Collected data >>
· · · ·

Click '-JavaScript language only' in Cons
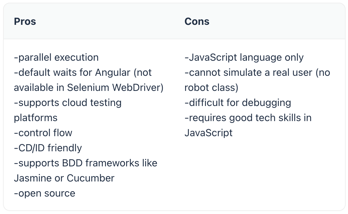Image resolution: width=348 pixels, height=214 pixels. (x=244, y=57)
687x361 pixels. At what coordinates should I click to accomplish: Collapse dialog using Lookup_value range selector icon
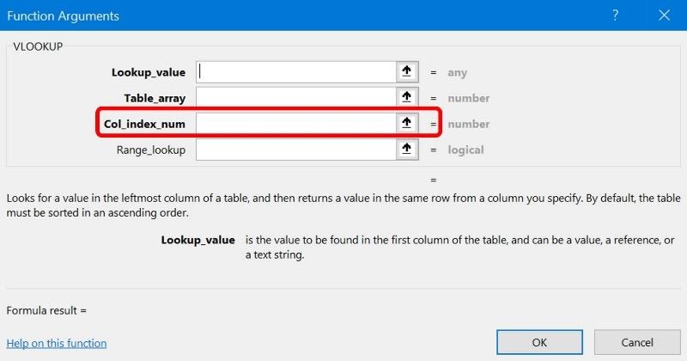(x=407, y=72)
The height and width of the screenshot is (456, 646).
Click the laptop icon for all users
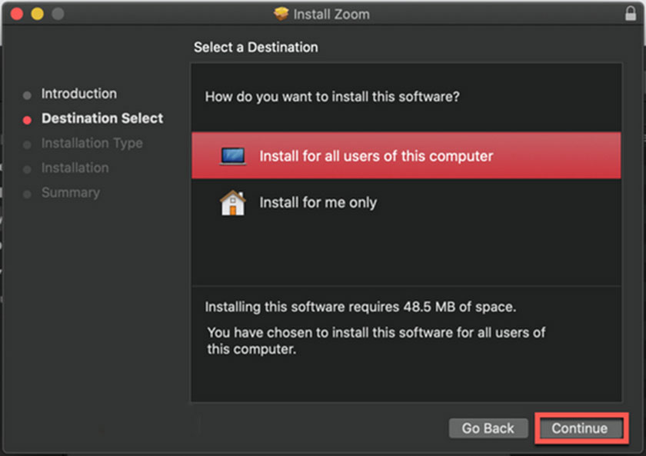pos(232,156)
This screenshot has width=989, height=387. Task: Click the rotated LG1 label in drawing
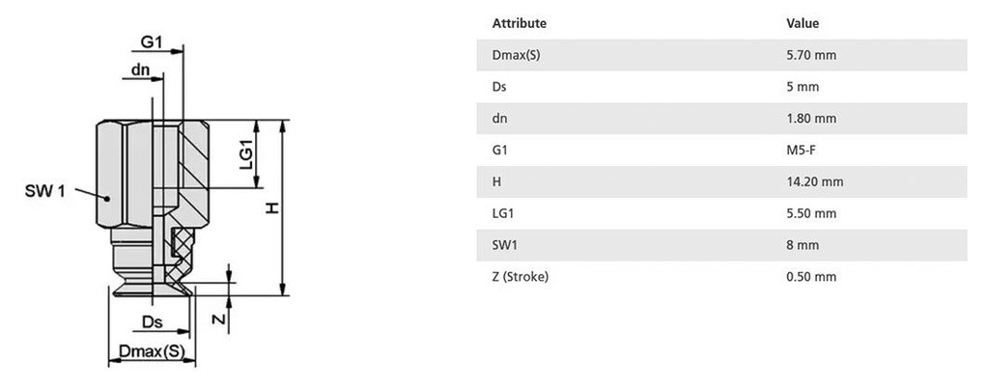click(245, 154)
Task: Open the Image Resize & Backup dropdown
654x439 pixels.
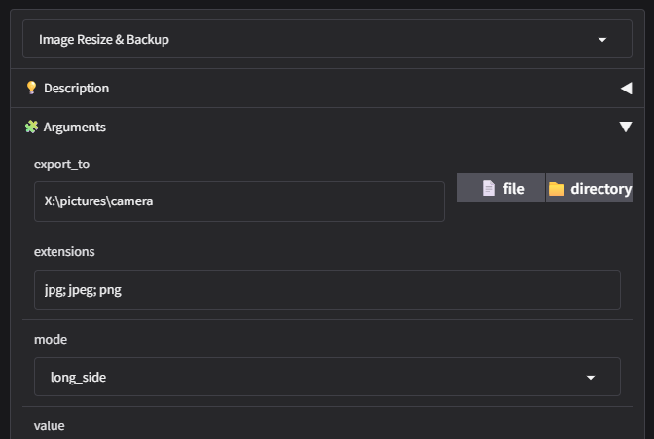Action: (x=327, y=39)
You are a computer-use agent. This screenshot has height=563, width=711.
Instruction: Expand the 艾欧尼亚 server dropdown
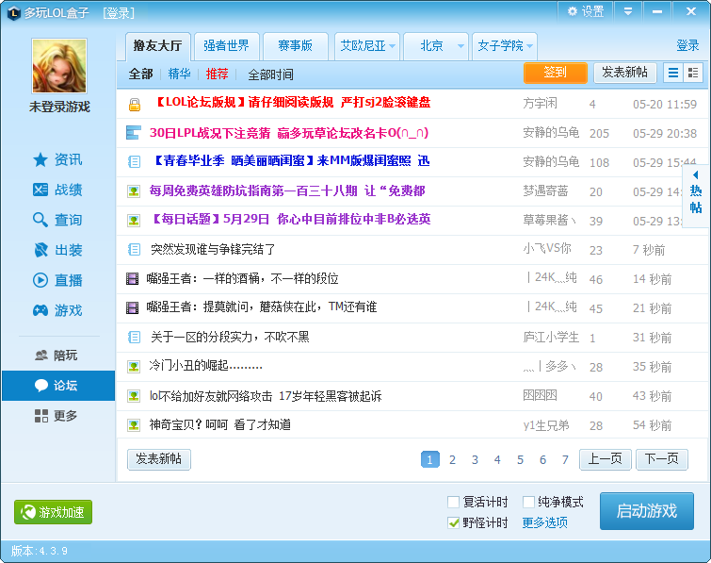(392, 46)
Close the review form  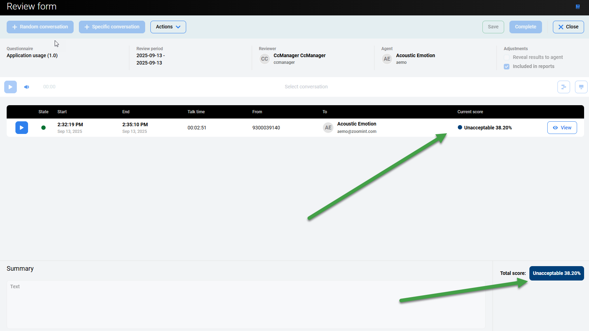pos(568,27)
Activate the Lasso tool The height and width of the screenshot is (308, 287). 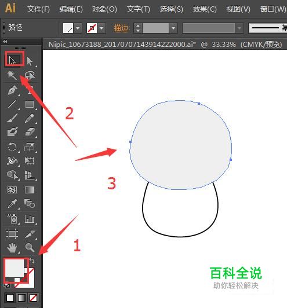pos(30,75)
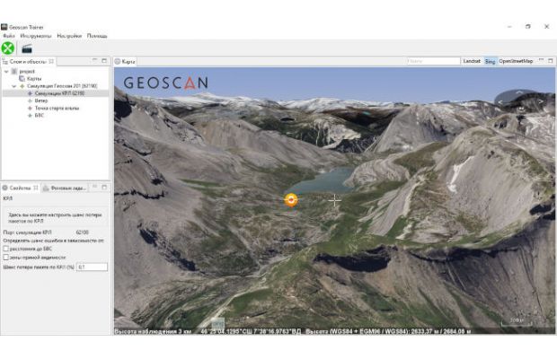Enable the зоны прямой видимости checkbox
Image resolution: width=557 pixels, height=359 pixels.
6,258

· · · ·

Aim of the task >>
In the entries above, find the line containing "The height and width of the screenshot is (456, 646)." and the line containing "You are a computer-use", then copy both and every line between them exactly, without any picture.

Expected answer >>
The height and width of the screenshot is (456, 646).
Click the laptop icon for all users
pos(232,156)
This screenshot has width=989, height=387. Task: Click the rotated LG1 label in drawing
click(245, 154)
Task: Open the Image Resize & Backup dropdown
654x439 pixels.
Action: (x=327, y=39)
You are a computer-use agent. This screenshot has height=563, width=711.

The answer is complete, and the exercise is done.